Kerinduan.
Kalo dipikir-pikir, rasa rindu adalah rasa
yang senang sekaligus sedih. Pernahkah kita merasakan rindu pada
seseorang? Pasti senang saat memikirkannya dan mengingat segala tingkah
lakunya. Tetapi sedih pula ketika harus mengetahui tidak akan bertemu
dengannya dalam beberapa waktu. Kerinduan dapat datang jika kita
mengenal orang itu, kemudian mengasihinya. Intinya kerinduan timbul
dari kasih.
Seperti itulah seharusnya kerinduan kita kepada
Tuhan yang begitu sangat mengasihi kita. Ia yang mengasihi manusia
sampai rela mati di atas kayu salib, masa Ia tidak rindu pada manusia
yang Ia kasihi?
Tuhan rindu agar kita datang kepadaNya dengan hati
yang tulus. Ia rindu agar kita selalu dekat denganNya, melalui
FirmanNya yang telah Ia nyatakan, melalui perbuatan ajaib yang telah Ia
tunjukkan.

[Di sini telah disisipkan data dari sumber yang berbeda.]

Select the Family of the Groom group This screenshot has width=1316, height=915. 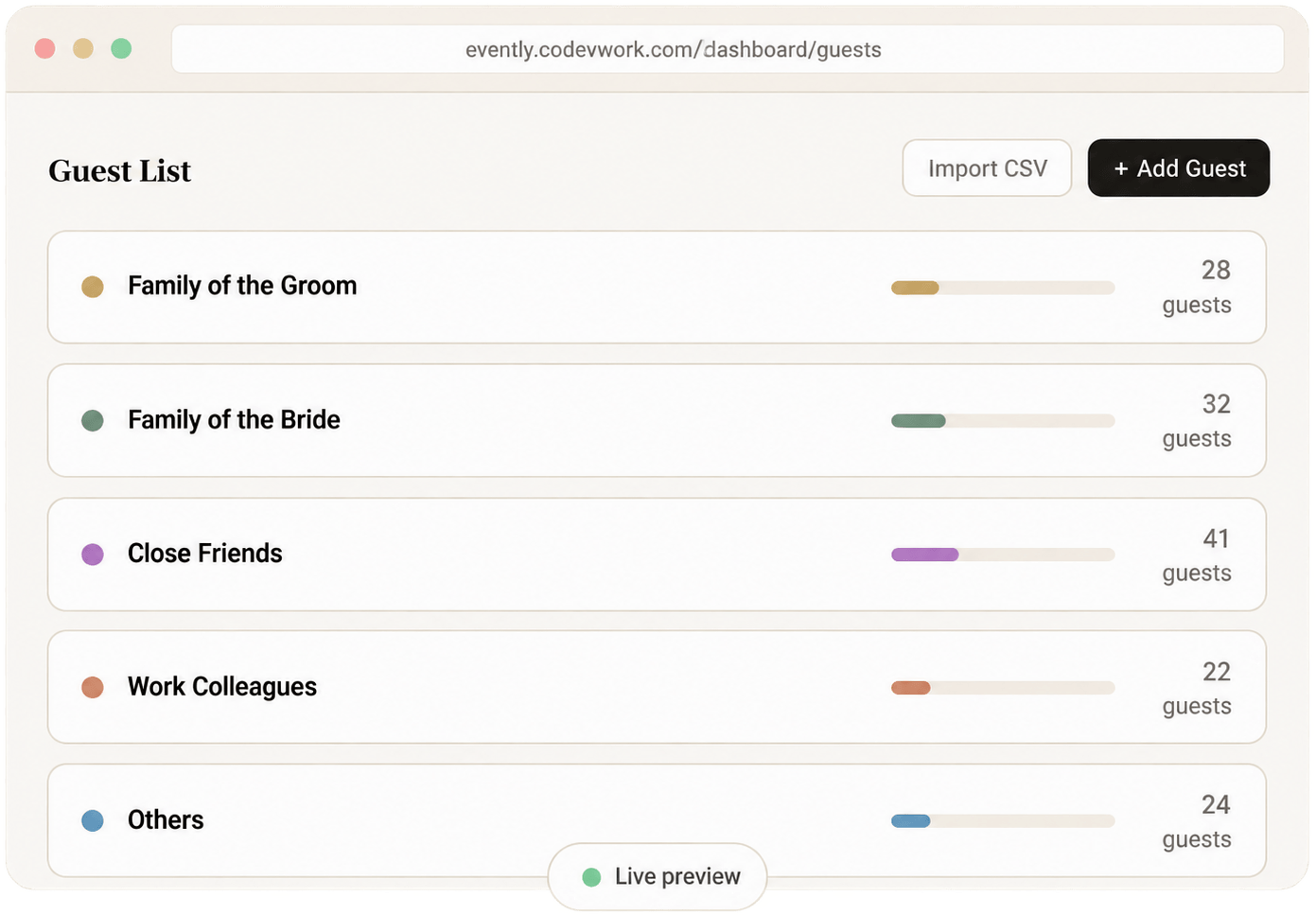(657, 287)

Ia rindu pada respon kita terhadap kasihNya.
Nah,maukah
kita mengabulkan rasa rindu Tuhan pada diri kita yang hina ini? Dalam
Alkitab ada satu tokoh yang dapat kita teladani tentang hal kerinduan.

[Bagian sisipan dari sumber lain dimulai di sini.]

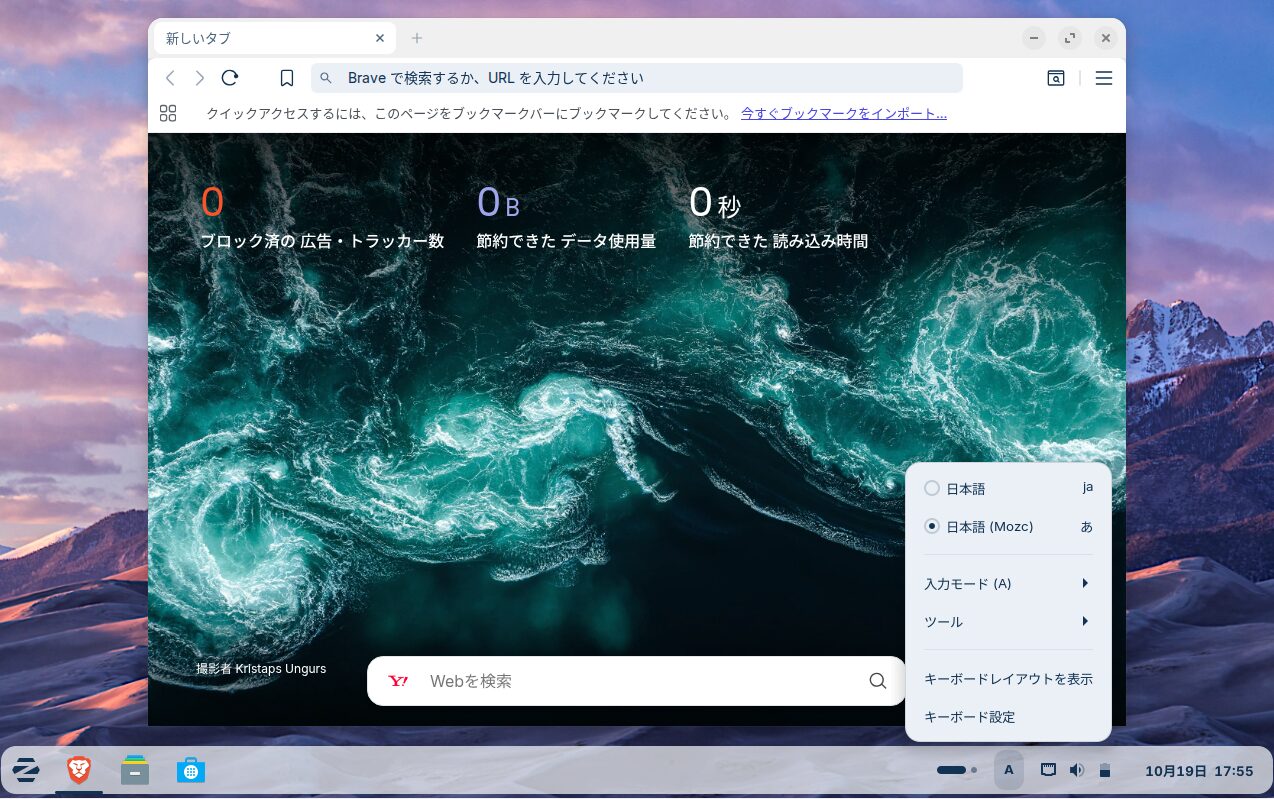Open a new tab with plus button

click(417, 38)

Tokoh ini adalah Raja Daud.
Mzm 63:2
"Ya Allah, Engkaulah
Allahku, aku mencari Engkau , jiwaku haus kepada-Mu, tubuhku rindu
kepada-Mu, seperti tanah yang kering dan tandus, tiada berair."
Ya,
lihat saja apa yang Raja Daud katakan, Ia rindu kepada Tuhan dan
melakukan tindakan yaitu mencari-cari Tuhan seperti tanah yang
benar-benar membutuhkan air. Lihat saja, kitab yang ditulisnya yaitu
kitab Mazmur adalah Kitab yang paling banyak memiliki pasal (150 pasal)
dan dengan jumlah ayat paling banyak (2461 ayat). Raja Daud sungguh
benar-benar menunjukkan kerinduanNya pada Tuhan.
Marilah kita
belajar untuk rindu kepada Tuhan, untuk mengasihiNya setulus hati. Yang
membuat kita merasakan sesuatu yang kurang ketika tidak membaca
FirmanNya, ketika kita tidak berdoa, ketika kita tidak ke gereja, dan
ketika kita tidak melakukan FirmanNya.
Mzm 42:2
"Seperti rusa yang merindukan sungai yang berair, demikianlah jiwaku merindukan Engkau, ya Allah."